Stored records
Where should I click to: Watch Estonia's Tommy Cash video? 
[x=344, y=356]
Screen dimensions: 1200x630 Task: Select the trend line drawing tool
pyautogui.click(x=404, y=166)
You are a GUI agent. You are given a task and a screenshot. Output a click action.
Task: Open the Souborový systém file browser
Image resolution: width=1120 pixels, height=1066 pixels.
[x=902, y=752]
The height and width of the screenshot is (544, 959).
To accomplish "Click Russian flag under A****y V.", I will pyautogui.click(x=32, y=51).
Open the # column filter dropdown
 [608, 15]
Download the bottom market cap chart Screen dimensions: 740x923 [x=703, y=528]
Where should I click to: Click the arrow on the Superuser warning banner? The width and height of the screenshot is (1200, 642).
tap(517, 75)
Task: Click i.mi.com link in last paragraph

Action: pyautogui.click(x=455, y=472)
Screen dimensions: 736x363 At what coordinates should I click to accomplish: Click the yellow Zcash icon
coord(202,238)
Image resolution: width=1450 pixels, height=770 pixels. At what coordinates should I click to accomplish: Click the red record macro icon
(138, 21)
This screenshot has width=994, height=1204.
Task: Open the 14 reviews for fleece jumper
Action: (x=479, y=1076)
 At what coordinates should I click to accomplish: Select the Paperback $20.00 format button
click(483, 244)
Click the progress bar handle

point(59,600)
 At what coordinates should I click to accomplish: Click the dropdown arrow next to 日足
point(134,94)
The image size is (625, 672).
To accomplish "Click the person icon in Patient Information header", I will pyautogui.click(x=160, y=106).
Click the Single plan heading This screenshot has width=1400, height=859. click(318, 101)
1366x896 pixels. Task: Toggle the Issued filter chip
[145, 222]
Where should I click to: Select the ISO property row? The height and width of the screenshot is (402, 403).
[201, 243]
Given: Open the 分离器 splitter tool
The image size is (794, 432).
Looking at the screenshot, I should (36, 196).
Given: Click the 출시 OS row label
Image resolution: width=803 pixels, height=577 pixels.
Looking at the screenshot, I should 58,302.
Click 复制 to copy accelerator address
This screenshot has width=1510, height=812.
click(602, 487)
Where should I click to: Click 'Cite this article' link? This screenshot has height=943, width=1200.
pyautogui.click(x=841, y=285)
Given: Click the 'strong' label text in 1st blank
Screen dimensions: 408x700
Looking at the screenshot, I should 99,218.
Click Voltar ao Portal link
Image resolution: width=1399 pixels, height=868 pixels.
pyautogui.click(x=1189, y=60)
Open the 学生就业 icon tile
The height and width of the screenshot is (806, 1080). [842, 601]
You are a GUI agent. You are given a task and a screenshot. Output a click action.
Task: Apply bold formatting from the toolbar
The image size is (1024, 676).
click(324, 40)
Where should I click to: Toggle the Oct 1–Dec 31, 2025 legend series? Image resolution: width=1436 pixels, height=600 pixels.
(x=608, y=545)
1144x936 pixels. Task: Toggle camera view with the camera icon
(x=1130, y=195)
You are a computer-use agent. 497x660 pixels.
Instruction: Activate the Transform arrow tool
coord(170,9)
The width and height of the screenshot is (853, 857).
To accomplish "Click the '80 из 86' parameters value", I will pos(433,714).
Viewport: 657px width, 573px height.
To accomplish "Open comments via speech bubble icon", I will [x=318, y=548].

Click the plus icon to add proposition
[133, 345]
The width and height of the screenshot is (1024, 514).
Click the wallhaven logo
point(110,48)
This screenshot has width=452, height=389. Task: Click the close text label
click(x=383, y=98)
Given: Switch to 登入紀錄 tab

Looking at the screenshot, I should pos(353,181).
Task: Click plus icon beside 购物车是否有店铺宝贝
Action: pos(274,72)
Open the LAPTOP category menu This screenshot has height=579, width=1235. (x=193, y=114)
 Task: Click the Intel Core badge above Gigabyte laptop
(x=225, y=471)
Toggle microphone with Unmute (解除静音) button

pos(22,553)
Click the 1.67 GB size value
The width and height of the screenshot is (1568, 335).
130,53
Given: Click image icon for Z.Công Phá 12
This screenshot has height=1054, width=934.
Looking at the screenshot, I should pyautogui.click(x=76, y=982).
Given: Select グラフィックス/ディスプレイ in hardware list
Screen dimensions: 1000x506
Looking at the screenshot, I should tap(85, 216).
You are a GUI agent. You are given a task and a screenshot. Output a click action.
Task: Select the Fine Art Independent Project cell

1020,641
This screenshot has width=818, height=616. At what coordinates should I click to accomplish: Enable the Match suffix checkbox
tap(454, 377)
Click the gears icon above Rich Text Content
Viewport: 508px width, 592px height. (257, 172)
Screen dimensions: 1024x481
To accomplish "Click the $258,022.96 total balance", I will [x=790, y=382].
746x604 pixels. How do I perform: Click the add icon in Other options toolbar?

▶ [EXERCISE REQUIREMENTS]:
Copy the records above. Leave out nothing.

▶ [OUTPUT BELOW]:
Where should I click to: Watch Estonia's Tommy Cash video? 
[x=344, y=356]
Screen dimensions: 1200x630 Task: Select the trend line drawing tool
pyautogui.click(x=404, y=166)
You are a GUI agent. You are given a task and a screenshot. Output a click action.
Task: Open the Souborový systém file browser
Image resolution: width=1120 pixels, height=1066 pixels.
[x=902, y=752]
The height and width of the screenshot is (544, 959).
To accomplish "Click Russian flag under A****y V.", I will pyautogui.click(x=32, y=51).
Open the # column filter dropdown
 [608, 15]
Download the bottom market cap chart Screen dimensions: 740x923 [x=703, y=528]
Where should I click to: Click the arrow on the Superuser warning banner? The width and height of the screenshot is (1200, 642).
tap(517, 75)
Task: Click i.mi.com link in last paragraph

Action: pyautogui.click(x=455, y=472)
Screen dimensions: 736x363 At what coordinates should I click to accomplish: Click the yellow Zcash icon
coord(202,238)
Image resolution: width=1450 pixels, height=770 pixels. At what coordinates should I click to accomplish: Click the red record macro icon
(138, 21)
This screenshot has width=994, height=1204.
Task: Open the 14 reviews for fleece jumper
Action: (x=479, y=1076)
 At what coordinates should I click to accomplish: Select the Paperback $20.00 format button
click(483, 244)
Click the progress bar handle

point(59,600)
 At what coordinates should I click to accomplish: Click the dropdown arrow next to 日足
point(134,94)
The image size is (625, 672).
To accomplish "Click the person icon in Patient Information header", I will pyautogui.click(x=160, y=106).
Click the Single plan heading This screenshot has width=1400, height=859. click(318, 101)
1366x896 pixels. Task: Toggle the Issued filter chip
[145, 222]
Where should I click to: Select the ISO property row? The height and width of the screenshot is (402, 403).
[201, 243]
Given: Open the 分离器 splitter tool
The image size is (794, 432).
Looking at the screenshot, I should (36, 196).
Given: Click the 출시 OS row label
Image resolution: width=803 pixels, height=577 pixels.
Looking at the screenshot, I should 58,302.
Click 复制 to copy accelerator address
This screenshot has width=1510, height=812.
click(602, 487)
Where should I click to: Click 'Cite this article' link? This screenshot has height=943, width=1200.
pyautogui.click(x=841, y=285)
Given: Click the 'strong' label text in 1st blank
Screen dimensions: 408x700
Looking at the screenshot, I should 99,218.
Click Voltar ao Portal link
Image resolution: width=1399 pixels, height=868 pixels.
pyautogui.click(x=1189, y=60)
Open the 学生就业 icon tile
The height and width of the screenshot is (806, 1080). [842, 601]
You are a GUI agent. You are given a task and a screenshot. Output a click action.
Task: Apply bold formatting from the toolbar
The image size is (1024, 676).
click(324, 40)
Where should I click to: Toggle the Oct 1–Dec 31, 2025 legend series? Image resolution: width=1436 pixels, height=600 pixels.
(x=608, y=545)
1144x936 pixels. Task: Toggle camera view with the camera icon
(x=1130, y=195)
You are a computer-use agent. 497x660 pixels.
Instruction: Activate the Transform arrow tool
coord(170,9)
The width and height of the screenshot is (853, 857).
To accomplish "Click the '80 из 86' parameters value", I will pos(433,714).
Viewport: 657px width, 573px height.
To accomplish "Open comments via speech bubble icon", I will [x=318, y=548].

Click the plus icon to add proposition
[133, 345]
The width and height of the screenshot is (1024, 514).
Click the wallhaven logo
point(110,48)
This screenshot has width=452, height=389. Task: Click the close text label
click(x=383, y=98)
Given: Switch to 登入紀錄 tab

Looking at the screenshot, I should pos(353,181).
Task: Click plus icon beside 购物车是否有店铺宝贝
Action: pos(274,72)
Open the LAPTOP category menu This screenshot has height=579, width=1235. (x=193, y=114)
 Task: Click the Intel Core badge above Gigabyte laptop
(x=225, y=471)
Toggle microphone with Unmute (解除静音) button

pos(22,553)
Click the 1.67 GB size value
The width and height of the screenshot is (1568, 335).
130,53
Given: Click image icon for Z.Công Phá 12
This screenshot has height=1054, width=934.
Looking at the screenshot, I should pyautogui.click(x=76, y=982).
Given: Select グラフィックス/ディスプレイ in hardware list
Screen dimensions: 1000x506
Looking at the screenshot, I should tap(85, 216).
You are a GUI agent. You are given a task and a screenshot. Output a click action.
Task: Select the Fine Art Independent Project cell

1020,641
This screenshot has width=818, height=616. At what coordinates should I click to accomplish: Enable the Match suffix checkbox
tap(454, 377)
Click the gears icon above Rich Text Content
Viewport: 508px width, 592px height. (257, 172)
Screen dimensions: 1024x481
To accomplish "Click the $258,022.96 total balance", I will [x=790, y=382].
746x604 pixels. How do I perform: Click the add icon in Other options toolbar?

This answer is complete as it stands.